- Type: Formation
- Unit of: Dockum Group
- Underlies: Sheep Pen Sandstone
- Overlies: Travesser Formation
- Thickness: 38–46 meters (125–151 ft)

Lithology
- Primary: Mudstone
- Other: Siltstone, marl

Location
- Coordinates: 36°56′17″N 103°09′35″W﻿ / ﻿36.9381°N 103.1598°W
- Region: New Mexico
- Country: United States

Type section
- Named for: Sloan Canyon
- Named by: B.H. Parker
- Year defined: 1930

= Sloan Canyon Formation =

Geologic formation in New Mexico, US

The Sloan Canyon Formation is a late Triassic geologic formation exposed in northeastern New Mexico. Fossil theropod tracks have been reported from the formation.

==Description==
The Sloan Canyon Formation consists of variegated reddish-brown, purple, and green mudstones, with some beds of siltstone and marl. It rests on the Travesser Formation and is overlain by the Sheep Pen Sandstone. Total thickness is 38-46 meters.

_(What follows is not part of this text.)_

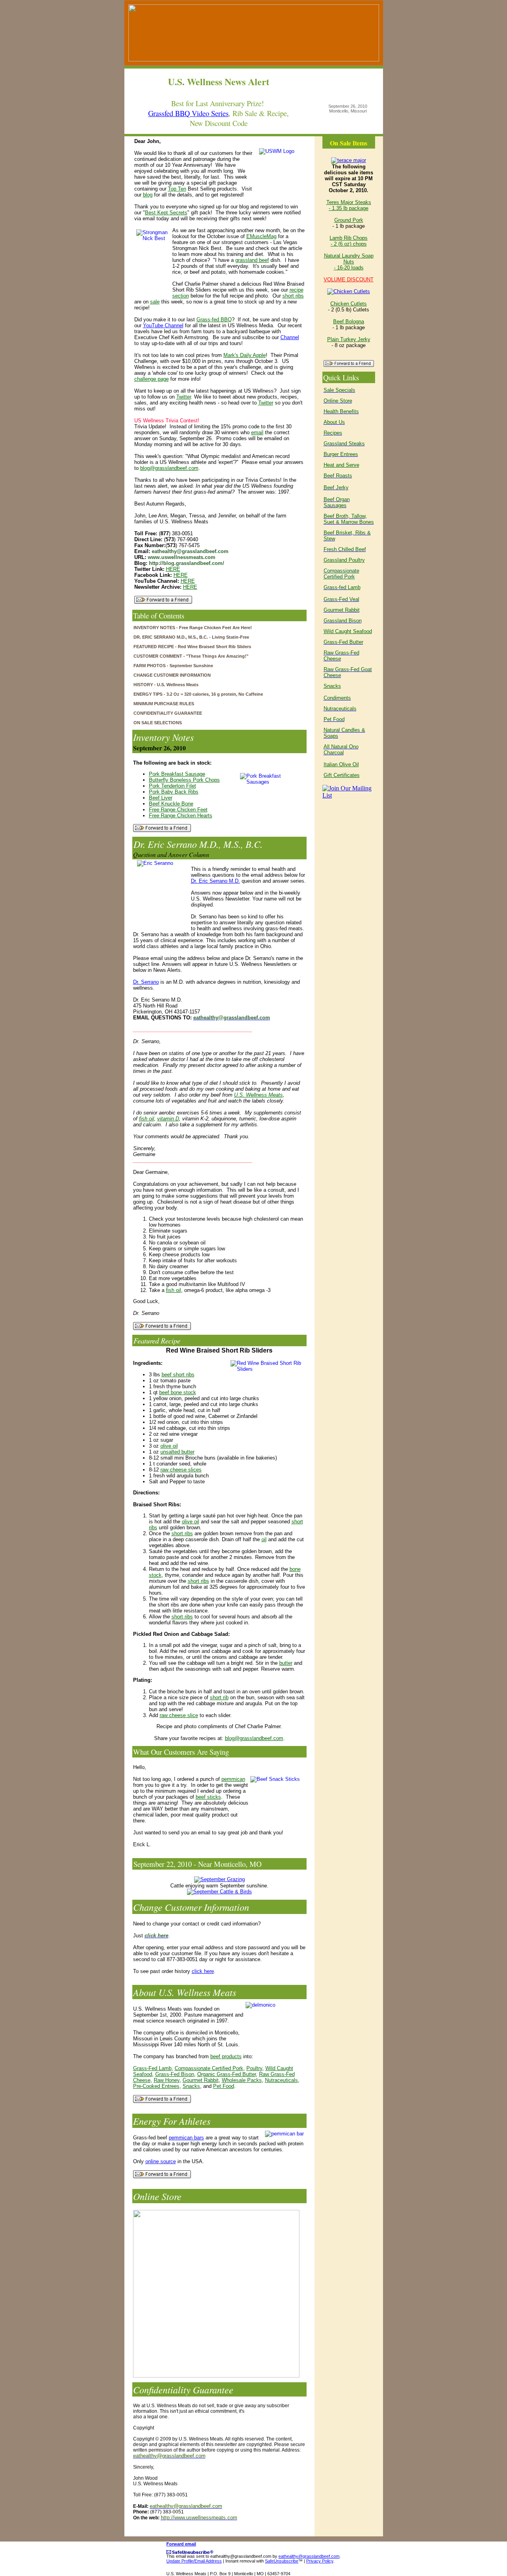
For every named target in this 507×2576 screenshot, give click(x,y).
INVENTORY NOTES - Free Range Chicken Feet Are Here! (192, 627)
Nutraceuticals (281, 2080)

The formation is usually assigned to the Dockum Group. The proposal of Spencer G. Lucas and his collaborators to abandon the Dockum Group, possibly in favor of the Chinle Group, is highly controversial.

==Fossils==
A phytosaur skull was found in the Sloan Canyon Formation in 1939, establishing that it was a Triassic formation. The formation is part of one of the largest continuously mapped Triassic vertebrate tracksites, with the earliest studied exposures at Peacock Canyon. Ichnofossils (track fossils) include the archosaurs Brachychirotherium and Chirotherium, a possible therapsid, and the reptile Rhynchosauroides.

==History of investigation==
The beds now assigned to this unit were previously mistaken for Morrison Formation. The Sloan Canyon Formation was first named by B.H. Parker in 1930.